1.25 The new strategy should be underpinned by rich and robust information. If targets are to be set and progress towards them is to be properly monitored, reliable comparative data will be needed. Current provision needs to be fully mapped and audited so that a clearer view of needs can be secured nationally, regionally, locally and in different sectors of the economy. To achieve this, there should be close co-operation between Government, public authorities, statisticians and university-based researchers. Government should take the lead in establishing these discussions, with a view to agreeing the appropriate levels and series of data that will be necessary to support the implementation of its strategy.

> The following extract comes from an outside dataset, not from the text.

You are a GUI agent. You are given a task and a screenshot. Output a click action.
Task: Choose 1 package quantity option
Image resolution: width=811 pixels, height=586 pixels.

1.26 We welcome the forthcoming consultation on the National Education and Training Targets. As part of that review, we recommend that further consideration be given to ways in which other forms and stages of achievement can be captured both in the Targets themselves and in the information collected to monitor progress. Many kinds of involvement in learning, levels and stages of achievement, and types of participation are not currently included in the National Targets and this should be remedied.

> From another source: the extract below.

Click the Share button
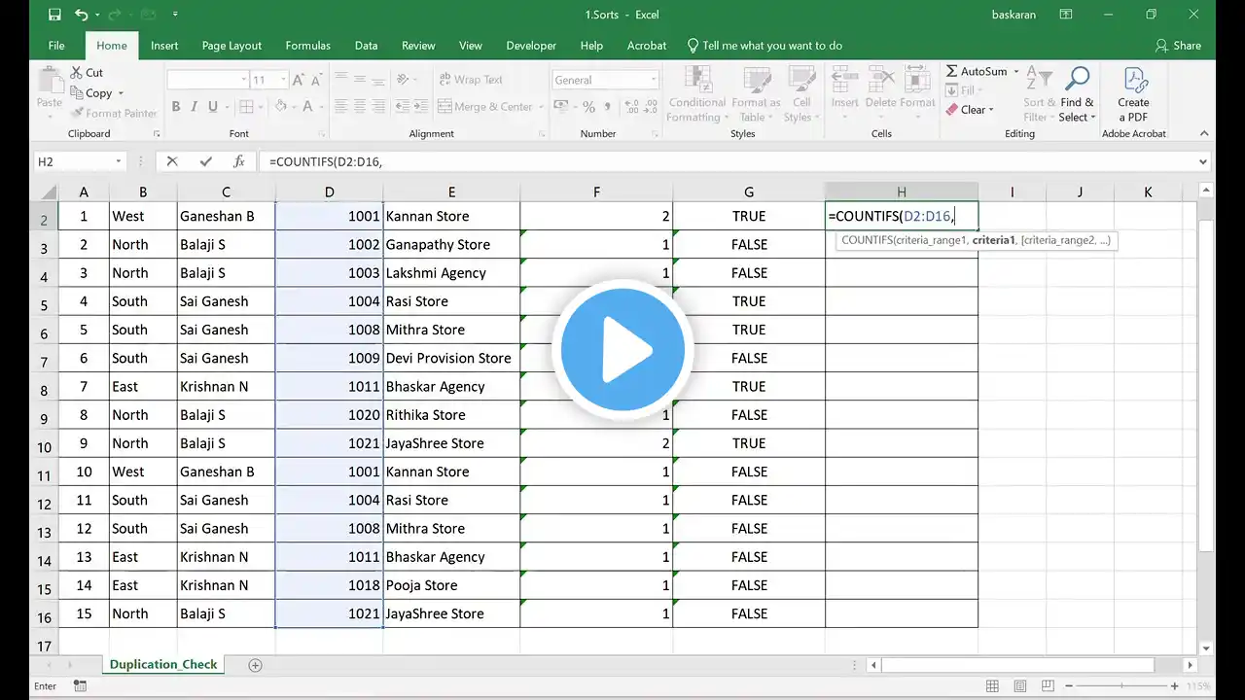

1.27 As they stand, the National Targets do not adequately reflect the extent of lifelong learning in this country nor, in this respect, do they act as an incentive and encouragement to further learning, which is one of the National Targets' most valuable functions. In the consultation about the Targets, we suggest that consideration also be given to establishing measures which can properly indicate progress in widening involvement in lifelong learning amongst particular social groups which are currently under-represented. Within the new Targets it should then be possible to establish appropriate regional, local and sectoral targets, making use of the improved, additional data that we recommend be collected and published.
1.28 We also believe that the time is right to review the Investors in People standard to reflect the new strategy, principles and priorities. Thought should be given to ways in which the standard can give particular encouragement to small businesses, to the development of basic and core skills amongst employees and managers and to systematic improvements in people's capacity to make use of new information technology.